The White House was expected to make an announcement soon on a successor to the retiring Army Gen. Martin Dempsey as the next chairman of the Joint Chiefs of Staff.
For the second day in a row, Pentagon spokesman Col. Steve Warren said that timing of the announcement was up to the White House and the Defense Department would have no comment on possible candidates for the position as the top military advisor to the President.
Several news outlets, including CNN and the Washington Post, have reported that the announcement could come this week, and that Marine Gen. Joseph Dunford, the Marine Commandant and former top U.S. and NATO commander in Afghanistan, was a frontrunner.
Also considered to be on the short list were Air Force Chief of Staff Gen. Mark Welsh; Adm. James A. “Sandy” Winnefeld, the current vice chairman of the JCS; and Adm. Samuel J. Locklear III, head of the U.S. Pacific Command.
Locklear’s retirement from PaCom has been on hold while the Justice Department and then a Navy review board reviewed his possible involvement with Glenn Defense Marine Asia (GDMA) and its chief executive, Leonard Glenn Francis.
Three two-star admirals have been censured and a number of other officers and civilians have been convicted of criminal activity for corruption and bribery in connection with GDMA and Francis, known widely in the fleet as “Fat Leonard.”
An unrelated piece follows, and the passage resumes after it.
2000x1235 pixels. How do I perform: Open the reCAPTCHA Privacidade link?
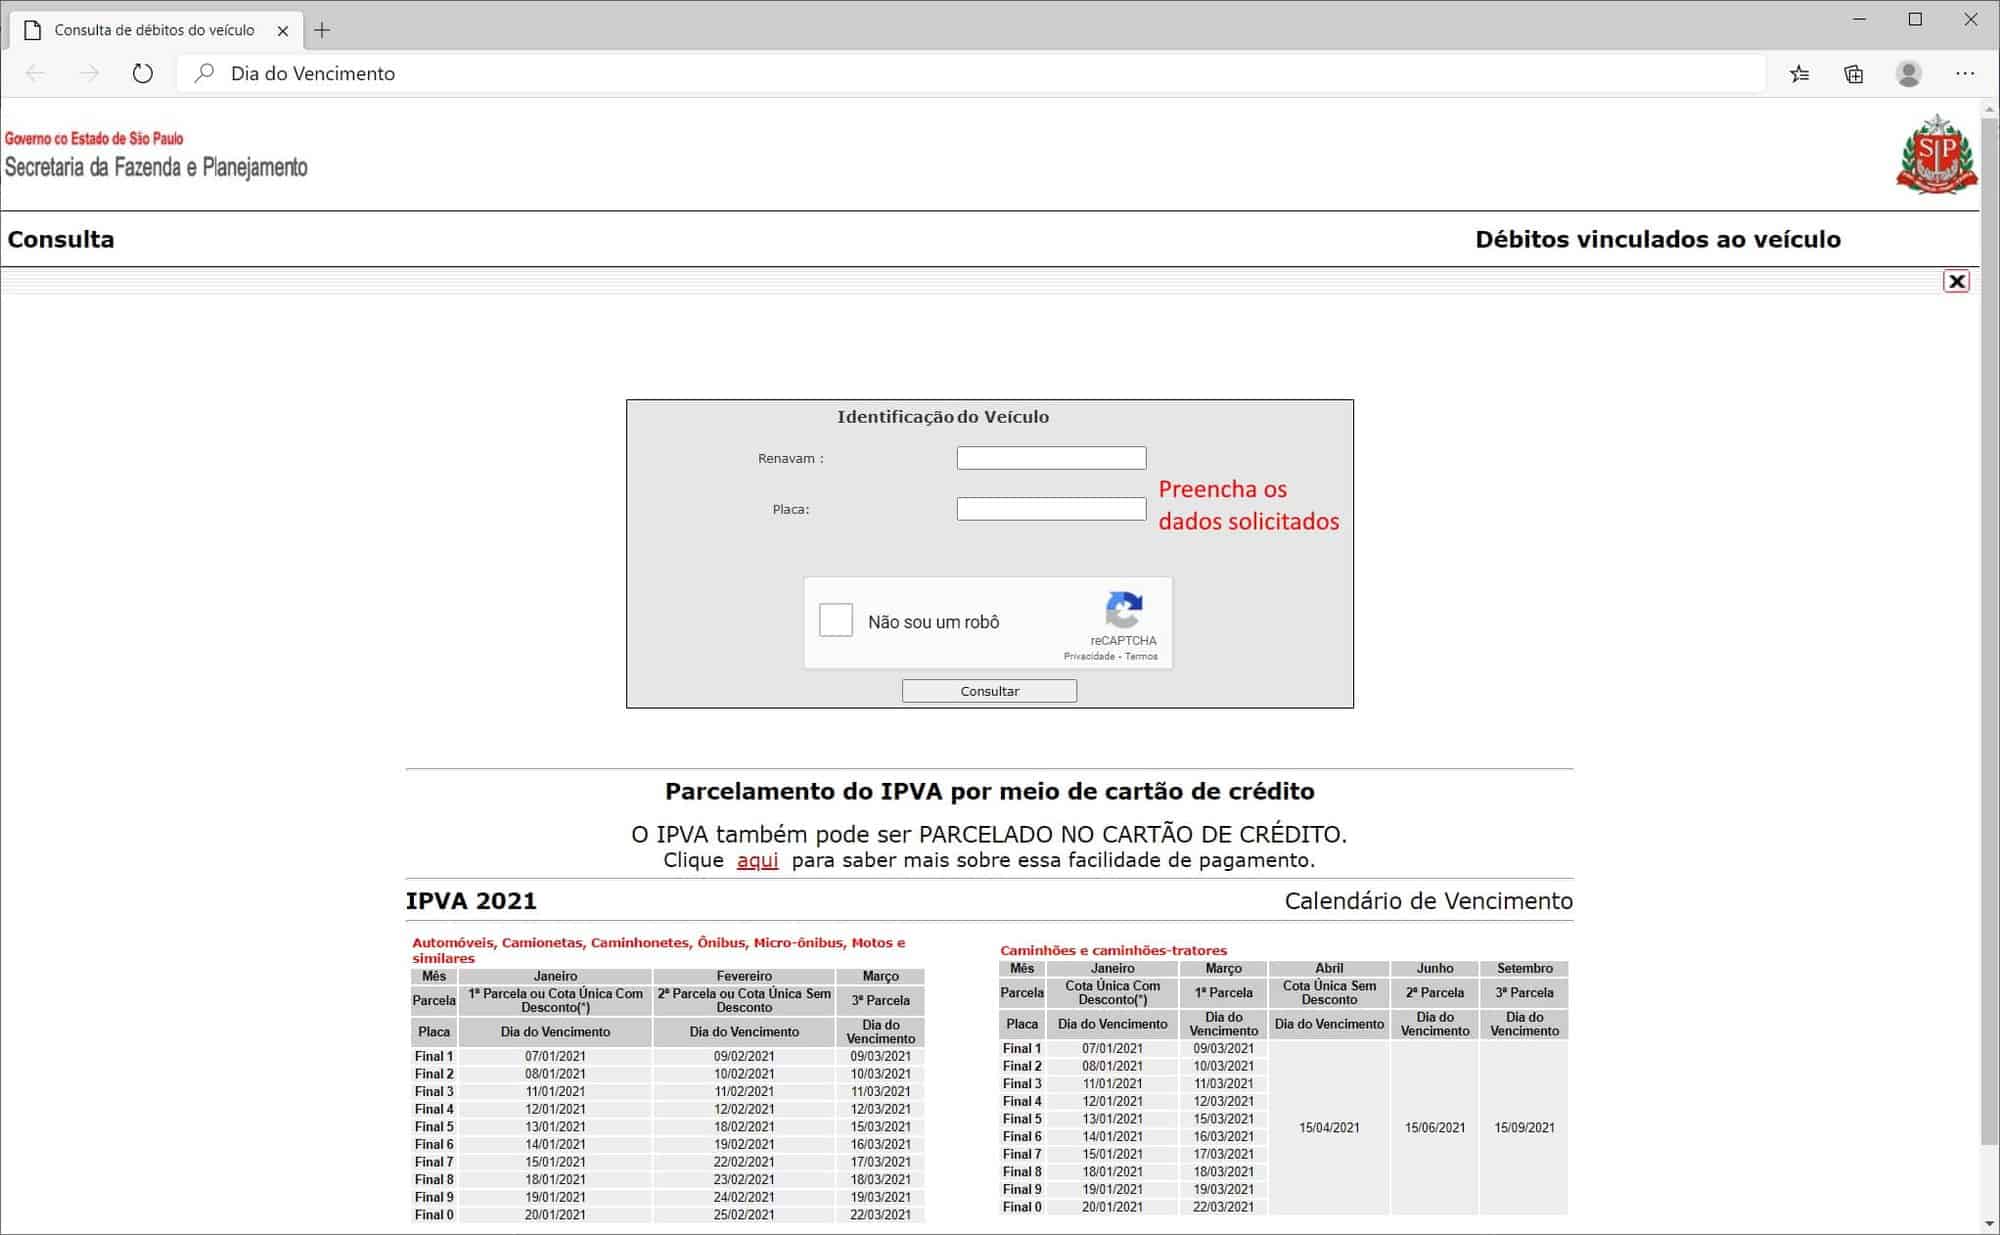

A review board headed by Adm. John Richardson recently cleared Locklear of any wrongdoing involving GDMA. The clean slate from Richardson also cleared the way for Locklear to retire or possibly take over as JCS chairman when Dempsey puts in his papers later this year.
The hold on Locklear’s retirement had also put on hold the assumption of command of his successor. Adm. Harry Harris was confirmed by the Senate in December as Locklear’s replacement at PaCom.
The selection of Locklear -- considered a favorite of Defense Secretary Ashton Carter -- would send a strong signal of the White House’ commitment to the Pacific pivot, or the rebalance of forces to the Asia-Pacific region.
Both Winnefeld and Dunford were considered to be White House favorites. Dunford, who took command in Afghanistan in 2012, won praise from the Obama administration for overseeing the troop withdrawal while working towards a new Bilateral Security Agreement despite opposition from then-Afghan President Hamid Karzai.
Dunford, 59, of Boston, was nicknamed “Fighting Joe” for leading Marine Regimental Combat Team-5 during the 2003 invasion of Iraq. He has been Commandant since last October.
The nomination of Welsh as JCS Chairman could lead to stormy Senate confirmation hearings.
Welsh has clashed with members of the Senate Armed Services Committee over his strong support for the F-35 Joint Strike Fighter and his continued efforts to mothball the A-10 Thunderbolt ground attack aircraft.